[Items from a dataset]

* * * * * * *

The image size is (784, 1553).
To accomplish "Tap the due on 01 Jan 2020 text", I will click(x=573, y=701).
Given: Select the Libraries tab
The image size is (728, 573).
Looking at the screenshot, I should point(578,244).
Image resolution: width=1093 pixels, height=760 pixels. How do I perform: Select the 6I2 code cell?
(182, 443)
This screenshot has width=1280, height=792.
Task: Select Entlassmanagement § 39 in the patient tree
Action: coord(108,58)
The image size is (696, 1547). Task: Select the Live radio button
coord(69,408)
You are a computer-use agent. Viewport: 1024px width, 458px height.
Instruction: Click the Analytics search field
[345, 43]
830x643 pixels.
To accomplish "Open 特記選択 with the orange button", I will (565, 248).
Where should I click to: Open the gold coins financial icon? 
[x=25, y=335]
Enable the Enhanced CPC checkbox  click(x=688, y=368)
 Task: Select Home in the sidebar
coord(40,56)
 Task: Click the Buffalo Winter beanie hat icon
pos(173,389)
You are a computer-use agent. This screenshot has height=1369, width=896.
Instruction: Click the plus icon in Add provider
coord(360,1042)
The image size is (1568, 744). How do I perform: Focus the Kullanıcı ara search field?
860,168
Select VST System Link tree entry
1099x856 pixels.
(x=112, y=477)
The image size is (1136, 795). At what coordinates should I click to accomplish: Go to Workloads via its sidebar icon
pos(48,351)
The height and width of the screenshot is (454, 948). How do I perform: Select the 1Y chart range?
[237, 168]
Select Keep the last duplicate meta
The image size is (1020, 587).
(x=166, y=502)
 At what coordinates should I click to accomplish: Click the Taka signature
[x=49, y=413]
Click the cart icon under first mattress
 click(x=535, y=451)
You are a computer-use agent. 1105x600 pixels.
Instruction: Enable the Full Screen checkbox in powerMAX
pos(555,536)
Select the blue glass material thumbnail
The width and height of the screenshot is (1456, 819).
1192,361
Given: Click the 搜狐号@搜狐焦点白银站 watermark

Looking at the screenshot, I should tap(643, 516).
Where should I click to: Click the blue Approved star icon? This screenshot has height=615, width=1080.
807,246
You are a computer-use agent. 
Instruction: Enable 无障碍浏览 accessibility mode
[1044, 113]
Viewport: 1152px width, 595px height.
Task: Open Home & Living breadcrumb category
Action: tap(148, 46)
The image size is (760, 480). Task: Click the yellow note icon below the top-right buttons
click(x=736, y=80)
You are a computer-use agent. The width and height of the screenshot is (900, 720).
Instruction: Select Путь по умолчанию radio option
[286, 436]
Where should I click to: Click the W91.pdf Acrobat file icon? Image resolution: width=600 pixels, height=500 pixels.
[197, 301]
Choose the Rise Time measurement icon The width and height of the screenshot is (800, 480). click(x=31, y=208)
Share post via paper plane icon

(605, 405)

* * * * * * *

Task to carry out:
Return a word-for-word copy of the lines above from the one holding "Enable the Enhanced" through the one holding "Select VST System Link tree entry", with both of them included and nothing besides.

Finished exercise:
Enable the Enhanced CPC checkbox  click(x=688, y=368)
 Task: Select Home in the sidebar
coord(40,56)
 Task: Click the Buffalo Winter beanie hat icon
pos(173,389)
You are a computer-use agent. This screenshot has height=1369, width=896.
Instruction: Click the plus icon in Add provider
coord(360,1042)
The image size is (1568, 744). How do I perform: Focus the Kullanıcı ara search field?
860,168
Select VST System Link tree entry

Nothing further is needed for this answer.